How it Works: Example-Based Prompting
The tool uses a technique called example-based prompting. It selects from publicly available examples (similar to those provided to new officers at TBS) that align with your calculated RV. It then feeds these examples to the Large Language Model (LLM) alongside your selected attributes to generate a draft.
Prompt structures are dynamically adjusted based on the selected model. The comprehensive prompt displayed in the UI is optimized for large foundation models (like GPT-4). If you select the open weight or local model options, the tool automatically simplifies the instructions to align with that model's reasoning capabilities and context window.
Considerations
- Words Have Meaning: Effective narratives require more than just statistical alignment with Relative Value. We strongly recommend reviewing LtCol Tierney’s 2019 Gazette Article, “Words Have Meaning – Are you aware of what you are writing?” for a detailed discussion on Section I writing technique. It is your responsibility to communicate accurate information—do not offload this to a machine.
- Experimental Feature: This feature is currently experimental. It is set up to query three tiers of language models to compare capabilities and cost:
- Local: Requires Local Deployment. Not available in the web app; you must clone the repository from GitHub. Designed for advanced users to run small (7b-8b) parameter models offline on a personal PC.
- Open Weight: Requires Local Deployment. Not available in the web app; you must clone the repository from GitHub. Configured to interface with open-source models via Hugging Face, demonstrating that expensive commercial foundation models are not the only option.
- Foundation: The primary online option. The tool uses OpenAI’s API to query
gpt-4o-minifor narrative generation.
The purpose of providing these options is to compare capabilities and cost across different architectures. While foundation models are typically more expensive to access via API, a centralized interface like this tool could offset costs through efficient token usage and provide better force-wide standardization. Alternatively, self-hosting open weight models could offer a more economical solution where infrastructure permits. Finally, the ability to run small, local models is particularly relevant for expeditionary units operating in austere environments. This tool provides a controlled venue to experiment with these trade-offs on a standardized use case.
Privacy & Security
This tool is designed to be used without identifying information. The app runs in Streamlit’s Community Cloud.

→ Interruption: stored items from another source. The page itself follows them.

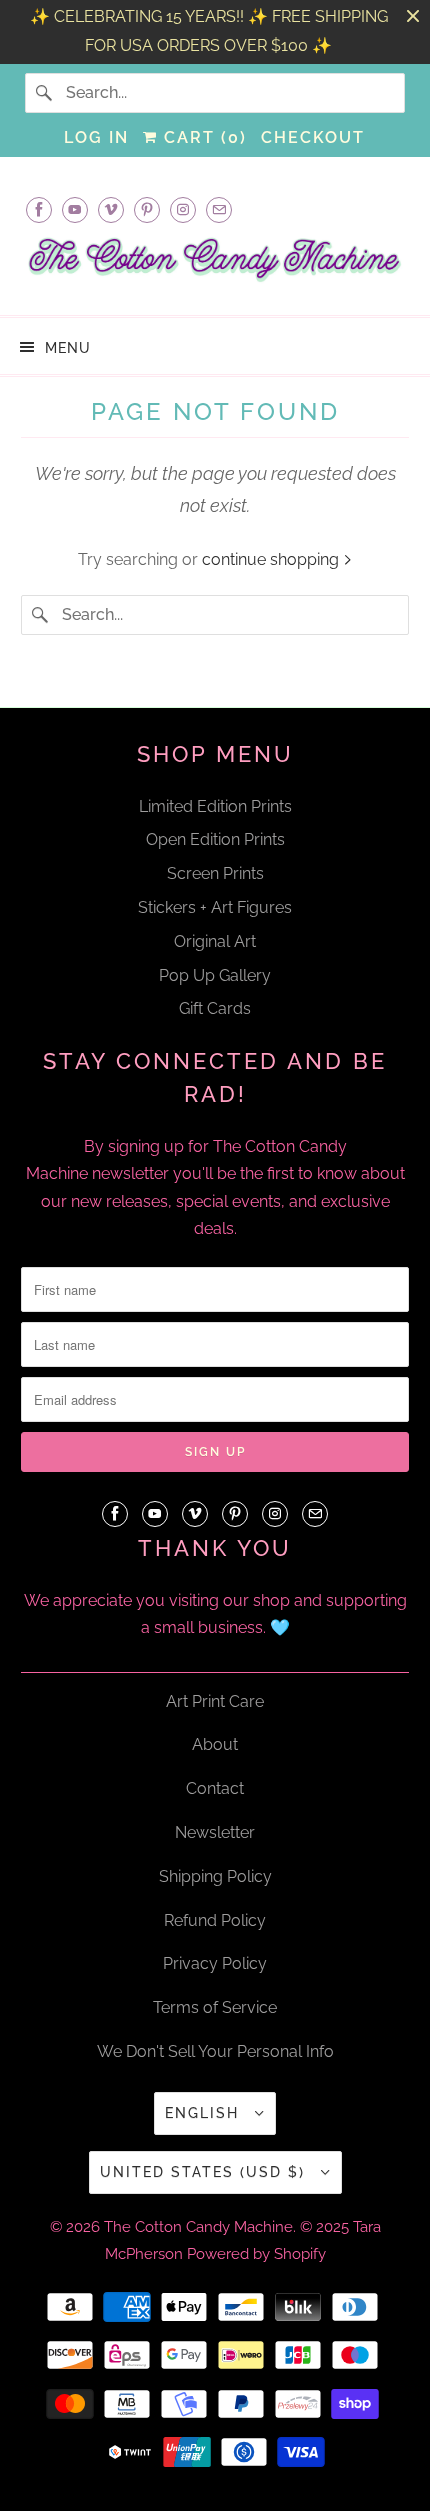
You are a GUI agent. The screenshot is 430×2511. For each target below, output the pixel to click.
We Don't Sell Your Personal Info (215, 2051)
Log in (96, 137)
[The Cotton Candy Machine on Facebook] (39, 209)
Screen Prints (215, 873)
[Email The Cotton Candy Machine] (219, 209)
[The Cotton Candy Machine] (215, 266)
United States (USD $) (205, 2172)
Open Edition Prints (215, 839)
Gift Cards (215, 1008)
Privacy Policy (215, 1963)
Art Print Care (215, 1701)
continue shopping (272, 559)
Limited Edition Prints (215, 806)
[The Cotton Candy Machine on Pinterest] (147, 209)
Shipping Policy (215, 1876)
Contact (215, 1788)
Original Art (215, 941)
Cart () (202, 137)
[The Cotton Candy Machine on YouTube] (75, 209)
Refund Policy (215, 1920)
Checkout (313, 137)
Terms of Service (215, 2007)
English (205, 2113)
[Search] (45, 93)
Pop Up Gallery (215, 975)
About (215, 1744)
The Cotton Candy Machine (198, 2227)
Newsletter (215, 1832)
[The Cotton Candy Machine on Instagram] (183, 209)
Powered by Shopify (256, 2254)
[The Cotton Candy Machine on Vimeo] (111, 209)
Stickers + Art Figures (215, 907)
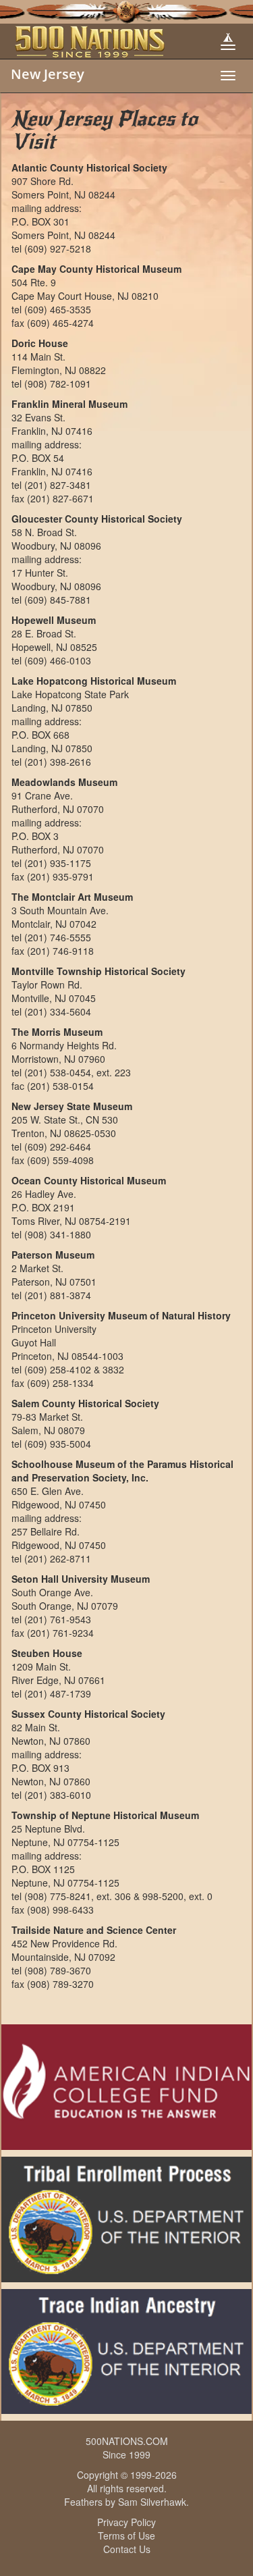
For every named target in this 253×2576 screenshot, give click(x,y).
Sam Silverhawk (152, 2501)
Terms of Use (126, 2535)
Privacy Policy (126, 2522)
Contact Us (126, 2549)
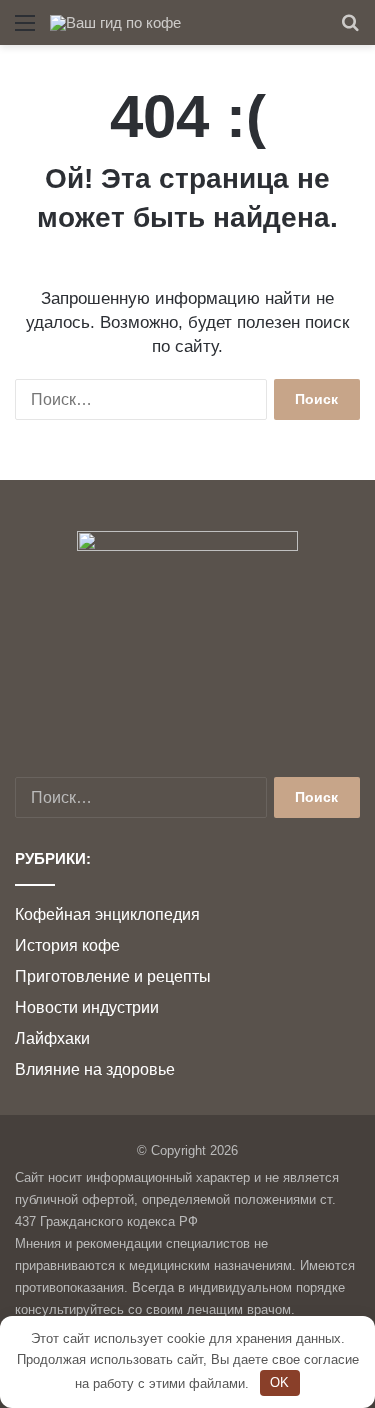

- No Persistent Storage: Data entered is processed in temporary memory and is not saved to any database. All inputs are erased immediately upon refresh or when the session ends.
- API Transmission If you use the AI Drafting feature, the specific data required for the draft (accomplishments and user context) is transmitted to the LLM provider (e.g., OpenAI) for processing. Per OpenAI's API policy, this data is not used for model training.
- No Uploads: We intentionally omitted an "Upload Profile" feature to avoid handling Controlled Unclassified Information (CUI).
- Anonymity: Use fake names or placeholders. Do not enter specific CUI into the narrative generator fields.